Environmental Awareness Plays Key Role in One Company's New Facility

July 20th, 2009 by Editor

Green. Energy-efficient. Sustainable. It’s not uncommon these days to hear about companies manufacturing and selling products designed to be environmentally friendly. Some companies have even taken another step forward and are now operating out of facilities that, like the products they produce, are also green.Such is the case for Solar Innovations Inc., a custom manufacturer of a variety of products including commercial and residential folding, tilting and sliding glass doors, walls and windows, which moved into a new facility one month ago in Pine Grove, Pa., about 15 miles north of its previous location in Myerstown.

“The need for more space and a better facility layout drove the decision,” says Greg Header, president of Solar Innovations, TM.
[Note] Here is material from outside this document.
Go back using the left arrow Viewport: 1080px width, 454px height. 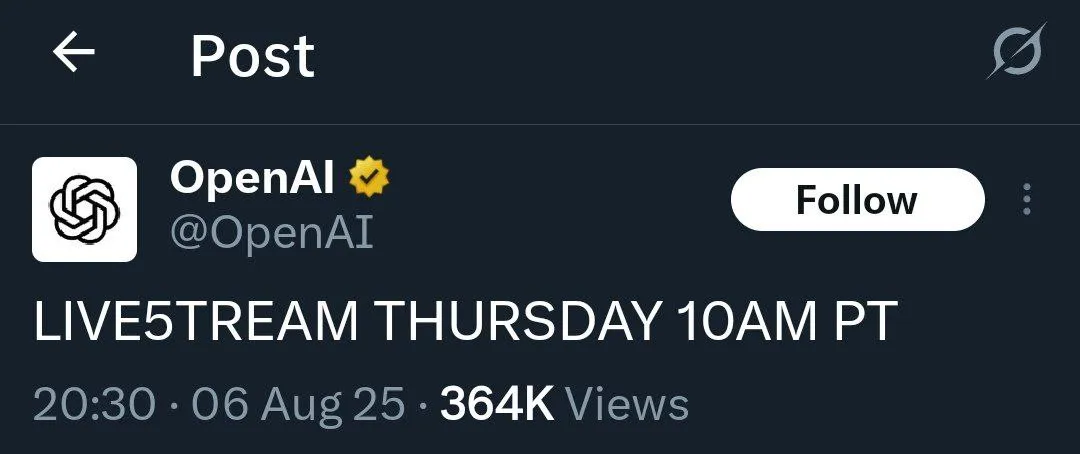tap(74, 54)
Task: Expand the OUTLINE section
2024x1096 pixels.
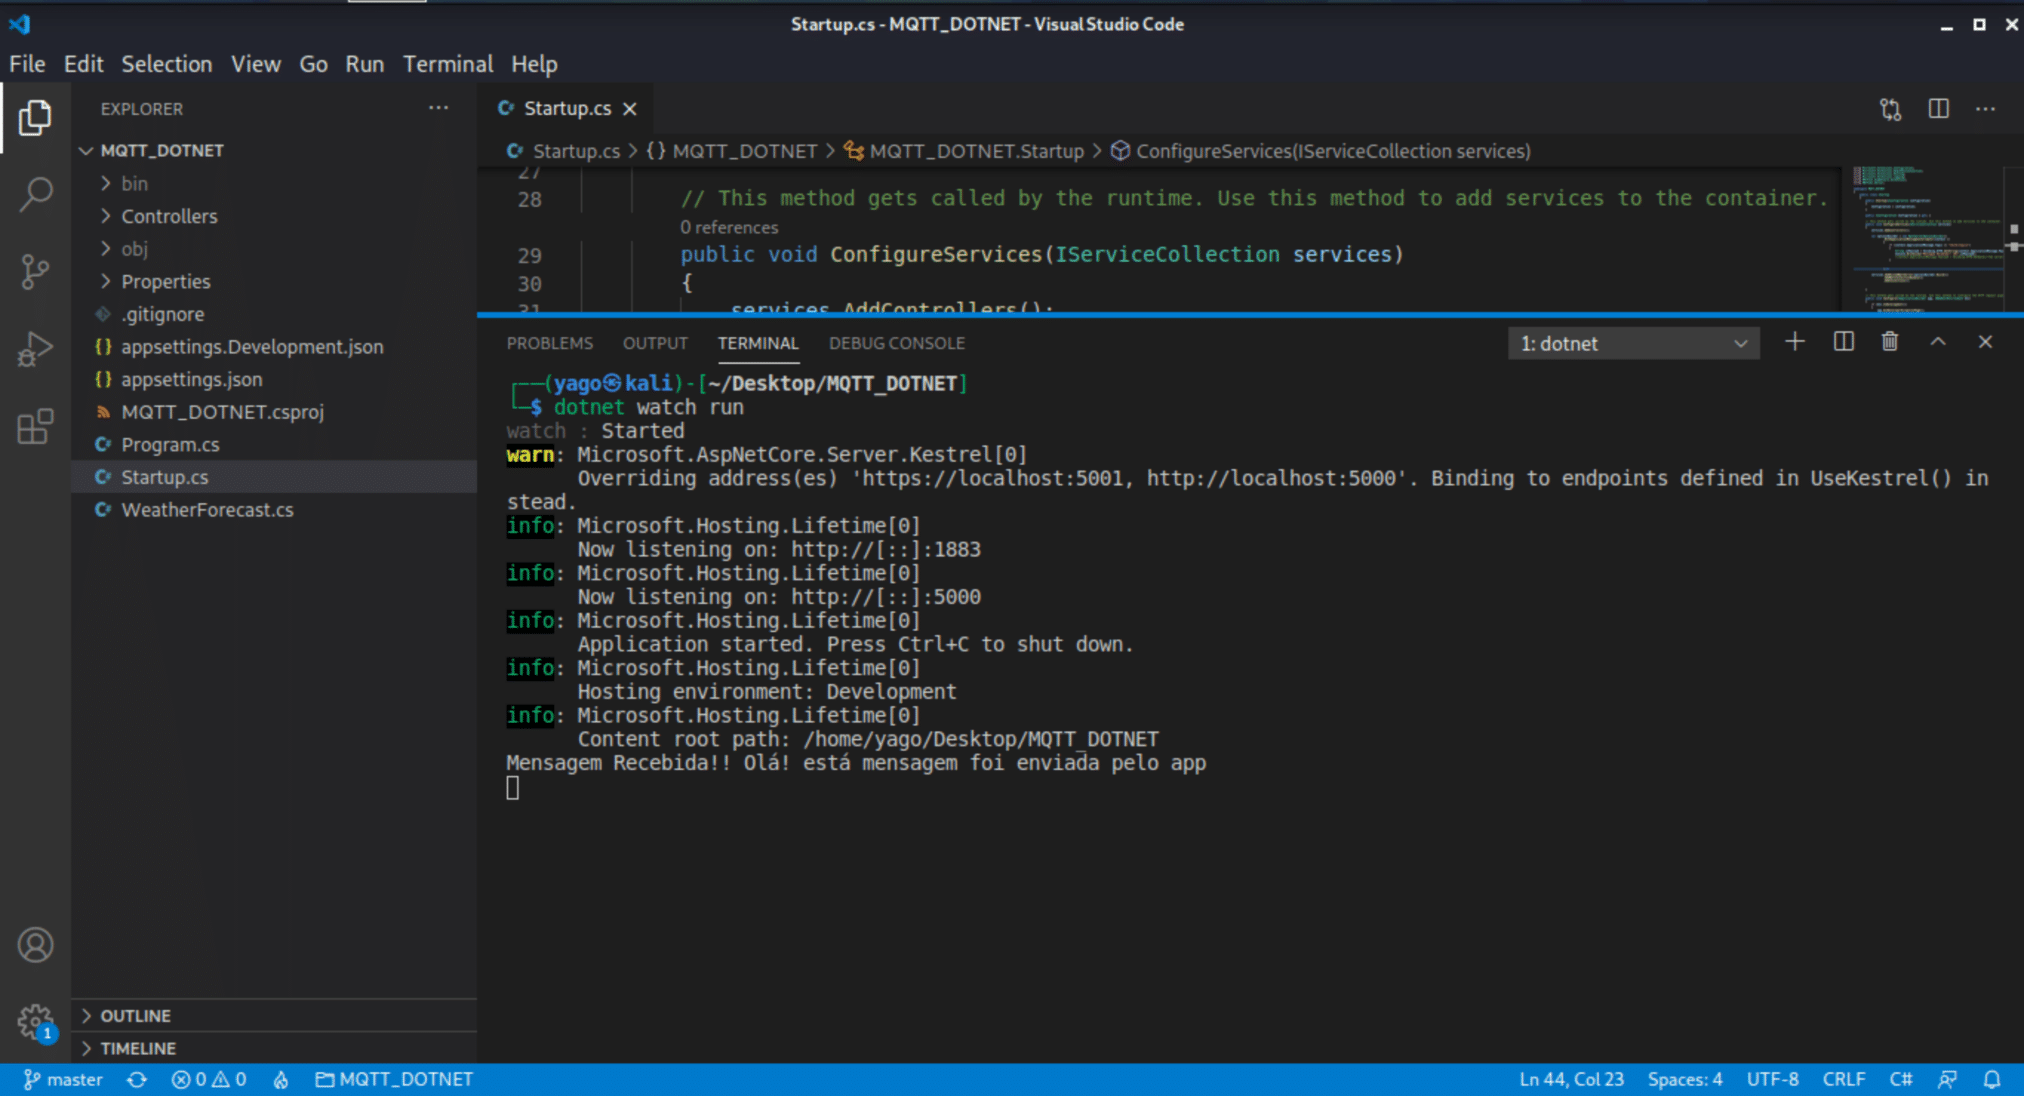Action: [135, 1015]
Header says the facility’s layout will help increase efficiencies, and space has been planned for new product lines and the equipment necessary to support them. The new location also has an internal test lab, a better flow for job processes and an overall attention to environmental factors.

The new facility is more than 206,000 square feet-three times the size of the previous facility. But even beyond its size, the new operations are a result of more than two years of research, design and building efforts that would help create an environmentally conscious facility. In fact, Leadership in Energy and Environmental Design (LEED) standards were taken into consideration as part of the design process. Upon its initial review the new facility is expected to earn Gold Level LEED Certification, though the company hopes to achieve Platinum Level Certification in the upcoming months.

Several LEED objectives were incorporated into the design of the new building. For example, the building was oriented to view the natural environment. Other features include a roof prepared for photovoltaic panels; preferred parking for energy-efficient and carpool vehicles; bike racks; refurbished furniture; a windmill to generate energy; a cistern to collect rain water; CFL light bulbs; a complete recycling program; and bio-retention basins to filter and treat storm water run-off.

And despite these challenging economic times, Header says the move was still an important one to make as it will help improve processes, efficiencies and drive down the costs. He explains that while everyone needs to be conscious of the economy and what is going on in the world, his company has grown consistently over the last eight years. He says that by moving now while things are a bit slower they can work on increasing market share and developing new product lines to help prepare for when the market does turn around.